The phrase “extortion racket” does not usually bring forth the image of a person in a white coat with a stethoscope. But here in the Lone Star State, health-care extortion is legal and hurts Texans both economically and medically.

In commerce and in the movies, the extortion euphemism is “protection.” In health care, it is known by a different name – a Prescriptive Authority Agreement (PAA). The people being extorted are advanced-practice registered nurses, commonly called APRNs.

These nurses are trained to function independently diagnosing and treating a host of common ailments. While they could offer prescription drugs to sick patients, they are forbidden to do so in Texas except by delegation from a physician with whom they must sign and pay for a PAA.

The average cost to an APRN of such a contract is $20,000, with some running as high as $120,000 per year. When an APRN practices in a major urban medical center, the hospital generally picks up the tab as part of the employment agreement.

In rural Texas, doctors are in very short supply: 226 regions are federally classified as medically underserved while 25 counties have no doctor at all. APRNs could fill in the gaps but cannot afford to locate in these areas because of the cost of a PAA.

An APRN cannot pass on the cost of the PAA to consumers: Payments are fixed by federal regulations. She gets what the reimbursement schedule allows, regardless of her costs.

With an average gross income of $92,000, roughly 50 percent overhead, and a $20,000 payment to the doctor for a PAA, the APRN with all her training and despite her great value to the community, is only making $1,750 a year above the poverty line for a family of four. Knowing that in advance, why would an APRN choose to set up practice in the Panhandle or in South Texas?

The exorbitant expense of a PAA makes serving rural, low-density or impoverished communities cost-prohibitive for APRNs. This regulation creates a great barrier to care, and serves as a deterrent to APRNs who may want to serve their hometown.

The PAA also causes a large financial loss to Texas.

APRNs are less expensive to train and, thus, less expensive to patients.

A national study of Medicare Part A and Part B expenditures found that advanced-practice nurses cost 29 percent less than primary care physicians.

Texas taxpayers will spend more than $160,000 to train one doctor.

For the same price, we could train between three and 12 APRNs and have them available sooner.

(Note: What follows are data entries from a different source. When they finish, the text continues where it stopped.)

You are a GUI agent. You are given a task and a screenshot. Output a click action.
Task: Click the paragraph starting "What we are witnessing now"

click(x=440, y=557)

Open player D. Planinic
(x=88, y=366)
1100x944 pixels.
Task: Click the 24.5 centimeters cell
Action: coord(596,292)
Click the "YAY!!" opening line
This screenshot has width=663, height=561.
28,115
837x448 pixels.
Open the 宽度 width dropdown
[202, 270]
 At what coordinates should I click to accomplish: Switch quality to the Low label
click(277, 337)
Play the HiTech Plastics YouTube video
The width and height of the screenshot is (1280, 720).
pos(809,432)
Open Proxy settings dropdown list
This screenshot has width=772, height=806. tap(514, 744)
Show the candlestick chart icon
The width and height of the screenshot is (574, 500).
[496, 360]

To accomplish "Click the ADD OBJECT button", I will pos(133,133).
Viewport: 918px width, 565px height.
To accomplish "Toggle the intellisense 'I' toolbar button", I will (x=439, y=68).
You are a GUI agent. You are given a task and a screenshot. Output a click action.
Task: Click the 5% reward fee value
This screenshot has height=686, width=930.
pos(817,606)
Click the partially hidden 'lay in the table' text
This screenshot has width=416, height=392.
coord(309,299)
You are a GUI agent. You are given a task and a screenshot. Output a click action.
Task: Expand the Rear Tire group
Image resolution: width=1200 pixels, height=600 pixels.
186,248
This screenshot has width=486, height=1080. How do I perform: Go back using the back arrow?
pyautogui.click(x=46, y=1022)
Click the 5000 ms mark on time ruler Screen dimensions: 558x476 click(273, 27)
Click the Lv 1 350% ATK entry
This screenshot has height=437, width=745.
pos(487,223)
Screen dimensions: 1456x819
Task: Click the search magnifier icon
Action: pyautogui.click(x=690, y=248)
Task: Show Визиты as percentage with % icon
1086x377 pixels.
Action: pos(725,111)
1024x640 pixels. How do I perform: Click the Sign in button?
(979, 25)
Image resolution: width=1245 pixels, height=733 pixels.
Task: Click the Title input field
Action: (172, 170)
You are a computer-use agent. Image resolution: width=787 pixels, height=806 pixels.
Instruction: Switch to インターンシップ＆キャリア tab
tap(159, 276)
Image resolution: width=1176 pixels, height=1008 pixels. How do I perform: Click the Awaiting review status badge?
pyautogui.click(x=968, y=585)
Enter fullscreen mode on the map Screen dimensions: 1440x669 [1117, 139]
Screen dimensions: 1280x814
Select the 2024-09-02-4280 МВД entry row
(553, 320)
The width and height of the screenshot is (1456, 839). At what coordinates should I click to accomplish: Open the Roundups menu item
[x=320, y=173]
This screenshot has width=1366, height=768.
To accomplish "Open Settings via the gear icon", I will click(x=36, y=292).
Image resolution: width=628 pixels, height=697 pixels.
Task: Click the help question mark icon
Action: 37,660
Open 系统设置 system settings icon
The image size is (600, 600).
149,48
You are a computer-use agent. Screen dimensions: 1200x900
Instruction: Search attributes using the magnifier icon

The PAA also reduces revenue production and inhibits job creation. A study done here in Texas suggested that releasing APRNs to practice fully would generate $700 million in additional tax receipts to state and local governments, and would create more than 97,000 private-sector new jobs.

What value does the patient or the APRN receive for the cost of a PAA?

The Texas Medical Board, which mandates the PAA, claims an APRN can safely prescribe drugs only under a doctor’s supervision. Yet, APRNs are trained in pharmacology and understand the limits of their prescribing ability. They do not prescribe chemotherapy or cardiac drugs on their own. Furthermore, the oversight by the contracting physician is always after-the-fact: one to six months after the APRN has prescribed a medicine. If a mistake occurred, the “supervision” would not prevent patient harm.

As in all instances of regulatory capture, those benefiting most from the status quo are those who are most vocal in its perpetuation. Texas’ largest physician advocacy group has routinely resisted expanding APRN’s scope of practice to include independent prescriptive authority, a job function these nurses have been trained for and are well-qualified to perform. Understandably so, as any expansion in a nurse’s scope of practice could be considered in equal part marginalizing physicians’ usefulness and reducing doctors’ compensation.

Ironically, studies have shown that in states where APRNs are allowed full scope of practice, physicians earn higher wages than those in states with more restrictive regulation.

There is a role in civil society for sensible regulations, those that can be proven to benefit the consumer, the public at-large and the state. Regulations that constrain the free market for outdated or protectionist reasons must be repealed, especially if they are making health care more difficult to obtain and more expensive.

For this reason, the incoming Texas Legislature should eliminate legalized extortion called the PAA.

Cohen is deputy director of the Center for Effective Justice at the Texas Public Policy Foundation, a nonprofit research institute based in Austin. Waldman is director of TPPF’s Center for Health Care Policy and author of “The Cancer in the American Healthcare System.”